Overpotential phenomena on charged membranes in flow conditions. Transport mechanism in polarization conditions with KCl and HCl solutions and analysis of boundary layer overpotentials.

Abstract

Previous experiments on a laboratory electrodialysis cell with KCl solutions, conducted in laminar flow conditions, had shown that, when limit current densities are reached, mass transport through the membrane becomes significantly affected by interfacial phenomena not exhaustively considered in the mathematic models generally used. Further determinations with HCl solutions have been carried out in order to eliminate acid-base generation (water splitting) effects in KCl solutions under high current densities.
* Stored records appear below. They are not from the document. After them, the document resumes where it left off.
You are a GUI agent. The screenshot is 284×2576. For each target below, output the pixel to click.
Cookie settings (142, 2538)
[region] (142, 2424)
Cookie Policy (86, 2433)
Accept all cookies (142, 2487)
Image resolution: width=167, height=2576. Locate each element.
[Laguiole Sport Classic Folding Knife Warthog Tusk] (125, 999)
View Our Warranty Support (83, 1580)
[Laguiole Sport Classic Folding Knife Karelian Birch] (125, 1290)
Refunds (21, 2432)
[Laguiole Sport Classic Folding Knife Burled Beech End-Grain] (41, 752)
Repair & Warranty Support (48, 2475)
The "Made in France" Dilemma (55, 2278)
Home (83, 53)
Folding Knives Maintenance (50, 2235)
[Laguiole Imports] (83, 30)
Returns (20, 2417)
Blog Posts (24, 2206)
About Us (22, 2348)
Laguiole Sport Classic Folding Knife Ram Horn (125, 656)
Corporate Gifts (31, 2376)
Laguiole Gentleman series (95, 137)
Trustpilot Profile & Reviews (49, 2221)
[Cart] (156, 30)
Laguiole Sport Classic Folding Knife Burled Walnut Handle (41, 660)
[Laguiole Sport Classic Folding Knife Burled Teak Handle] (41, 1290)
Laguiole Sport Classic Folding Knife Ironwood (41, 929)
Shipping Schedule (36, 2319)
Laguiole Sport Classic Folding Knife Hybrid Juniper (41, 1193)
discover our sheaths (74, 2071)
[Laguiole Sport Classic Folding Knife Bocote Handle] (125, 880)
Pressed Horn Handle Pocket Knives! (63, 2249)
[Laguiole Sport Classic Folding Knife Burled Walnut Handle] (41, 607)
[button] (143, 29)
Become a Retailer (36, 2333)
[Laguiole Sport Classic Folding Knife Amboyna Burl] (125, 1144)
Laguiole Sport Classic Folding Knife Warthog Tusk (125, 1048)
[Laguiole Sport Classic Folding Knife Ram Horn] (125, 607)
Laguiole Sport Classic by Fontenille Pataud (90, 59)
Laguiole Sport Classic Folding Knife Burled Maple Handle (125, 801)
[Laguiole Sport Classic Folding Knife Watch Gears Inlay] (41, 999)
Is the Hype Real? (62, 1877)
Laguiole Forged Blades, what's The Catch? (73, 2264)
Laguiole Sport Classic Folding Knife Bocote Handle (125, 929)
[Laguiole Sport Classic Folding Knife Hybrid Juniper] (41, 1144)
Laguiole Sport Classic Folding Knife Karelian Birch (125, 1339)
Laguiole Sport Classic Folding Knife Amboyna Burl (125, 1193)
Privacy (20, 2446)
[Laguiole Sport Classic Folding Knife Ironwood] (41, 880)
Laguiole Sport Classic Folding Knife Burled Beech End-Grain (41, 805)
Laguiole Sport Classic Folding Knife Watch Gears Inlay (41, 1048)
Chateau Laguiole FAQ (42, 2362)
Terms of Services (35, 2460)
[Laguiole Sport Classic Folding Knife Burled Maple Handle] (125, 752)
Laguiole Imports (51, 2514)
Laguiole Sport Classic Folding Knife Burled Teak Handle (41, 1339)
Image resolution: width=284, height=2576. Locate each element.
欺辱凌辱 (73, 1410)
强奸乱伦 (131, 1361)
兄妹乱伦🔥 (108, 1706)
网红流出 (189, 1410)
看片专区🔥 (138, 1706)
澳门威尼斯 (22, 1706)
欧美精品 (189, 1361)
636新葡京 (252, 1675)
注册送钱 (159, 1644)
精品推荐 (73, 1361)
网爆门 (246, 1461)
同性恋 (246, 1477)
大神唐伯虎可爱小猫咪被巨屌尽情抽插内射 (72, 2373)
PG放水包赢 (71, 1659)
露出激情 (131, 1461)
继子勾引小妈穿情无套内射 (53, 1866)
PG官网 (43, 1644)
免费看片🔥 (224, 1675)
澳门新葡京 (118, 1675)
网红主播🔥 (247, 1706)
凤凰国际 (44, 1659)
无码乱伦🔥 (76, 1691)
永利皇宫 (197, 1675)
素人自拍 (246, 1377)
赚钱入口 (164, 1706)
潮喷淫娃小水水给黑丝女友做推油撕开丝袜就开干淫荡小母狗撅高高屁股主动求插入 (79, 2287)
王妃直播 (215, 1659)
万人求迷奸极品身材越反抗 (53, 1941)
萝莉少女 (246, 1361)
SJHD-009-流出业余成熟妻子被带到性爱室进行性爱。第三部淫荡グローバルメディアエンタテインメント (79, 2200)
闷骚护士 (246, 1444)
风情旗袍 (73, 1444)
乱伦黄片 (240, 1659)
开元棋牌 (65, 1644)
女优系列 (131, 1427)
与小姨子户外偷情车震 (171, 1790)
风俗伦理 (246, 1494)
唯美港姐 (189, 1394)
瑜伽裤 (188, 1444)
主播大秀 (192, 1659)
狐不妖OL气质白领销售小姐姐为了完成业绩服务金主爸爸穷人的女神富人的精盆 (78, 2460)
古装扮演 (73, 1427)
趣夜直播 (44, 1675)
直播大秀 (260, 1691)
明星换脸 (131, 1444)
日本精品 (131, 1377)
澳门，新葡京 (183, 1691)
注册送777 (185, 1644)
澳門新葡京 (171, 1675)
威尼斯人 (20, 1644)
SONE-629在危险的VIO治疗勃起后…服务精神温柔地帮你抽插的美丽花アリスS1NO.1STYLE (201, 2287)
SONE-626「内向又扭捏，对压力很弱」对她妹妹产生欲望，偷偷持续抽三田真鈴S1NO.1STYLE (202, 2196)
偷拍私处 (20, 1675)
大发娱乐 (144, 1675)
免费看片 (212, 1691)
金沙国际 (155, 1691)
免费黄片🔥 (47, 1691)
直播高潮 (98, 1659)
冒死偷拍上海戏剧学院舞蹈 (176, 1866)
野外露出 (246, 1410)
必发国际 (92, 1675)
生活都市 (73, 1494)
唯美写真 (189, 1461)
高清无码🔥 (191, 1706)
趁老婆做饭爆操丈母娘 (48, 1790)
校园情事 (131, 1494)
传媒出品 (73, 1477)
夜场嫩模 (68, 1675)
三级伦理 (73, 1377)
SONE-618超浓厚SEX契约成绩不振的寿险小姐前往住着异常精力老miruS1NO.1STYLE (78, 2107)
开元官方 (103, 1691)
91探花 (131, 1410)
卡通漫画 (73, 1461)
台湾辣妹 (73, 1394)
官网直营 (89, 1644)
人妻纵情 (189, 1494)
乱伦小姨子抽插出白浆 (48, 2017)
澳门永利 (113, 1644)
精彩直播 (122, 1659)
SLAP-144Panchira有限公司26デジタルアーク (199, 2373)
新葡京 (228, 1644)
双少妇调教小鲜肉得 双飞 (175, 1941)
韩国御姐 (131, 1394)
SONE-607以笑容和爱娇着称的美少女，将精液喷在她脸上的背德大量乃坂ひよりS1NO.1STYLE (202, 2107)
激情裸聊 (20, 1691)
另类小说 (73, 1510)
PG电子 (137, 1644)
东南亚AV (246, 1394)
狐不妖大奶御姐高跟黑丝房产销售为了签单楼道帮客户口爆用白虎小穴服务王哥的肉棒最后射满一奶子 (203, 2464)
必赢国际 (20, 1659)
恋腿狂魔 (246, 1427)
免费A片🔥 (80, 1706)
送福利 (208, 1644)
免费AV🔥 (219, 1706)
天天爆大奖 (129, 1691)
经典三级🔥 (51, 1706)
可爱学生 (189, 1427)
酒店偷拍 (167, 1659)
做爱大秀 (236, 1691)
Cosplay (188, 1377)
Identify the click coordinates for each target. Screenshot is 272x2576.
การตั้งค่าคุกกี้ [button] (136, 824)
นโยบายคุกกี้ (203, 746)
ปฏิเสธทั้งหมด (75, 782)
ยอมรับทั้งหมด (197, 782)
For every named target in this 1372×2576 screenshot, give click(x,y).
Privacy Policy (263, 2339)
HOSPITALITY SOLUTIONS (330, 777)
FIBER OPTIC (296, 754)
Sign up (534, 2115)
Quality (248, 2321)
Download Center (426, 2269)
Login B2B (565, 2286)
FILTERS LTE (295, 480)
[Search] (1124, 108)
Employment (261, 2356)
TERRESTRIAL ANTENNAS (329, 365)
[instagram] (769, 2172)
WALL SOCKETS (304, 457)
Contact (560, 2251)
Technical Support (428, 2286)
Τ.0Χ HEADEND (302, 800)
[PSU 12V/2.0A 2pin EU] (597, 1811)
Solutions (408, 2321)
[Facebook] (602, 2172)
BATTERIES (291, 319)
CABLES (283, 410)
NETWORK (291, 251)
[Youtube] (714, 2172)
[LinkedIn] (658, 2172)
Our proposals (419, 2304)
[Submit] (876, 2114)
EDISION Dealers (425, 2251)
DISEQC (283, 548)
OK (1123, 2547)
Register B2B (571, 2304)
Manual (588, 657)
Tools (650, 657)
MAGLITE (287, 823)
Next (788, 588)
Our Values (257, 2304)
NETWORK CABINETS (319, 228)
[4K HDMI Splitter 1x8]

The results obtained with KCl and HCl solutions on cation membranes with the current interruption technique are analyzed and a consistent influence of competitive H + transport in KCl solutions in high polarization conditions is found while in HCl solutions Nernst-Plank equations hold for interfacial concentrations as low as 10 -7N. In previous work great attention had beed dedicated to the study of concentration overpotential η c as a function of current density and of hydrodynamic conditions. However, η c must be determined with the current interruption technique and is a parameter of limited practical use, as it takes into account only concentration polarization phenomena. An overall overpotential difference across the two concentration boundary layers (defined as boundary layer overpotential E(i)) can be directly determined also in large scale units; it includes all potential drops other than those associated to concentration polarization. E(i) correlates satisfactorily with process parameters such as current density, bulk and interfacial concentrations; hence it could be used for better ED process design and control.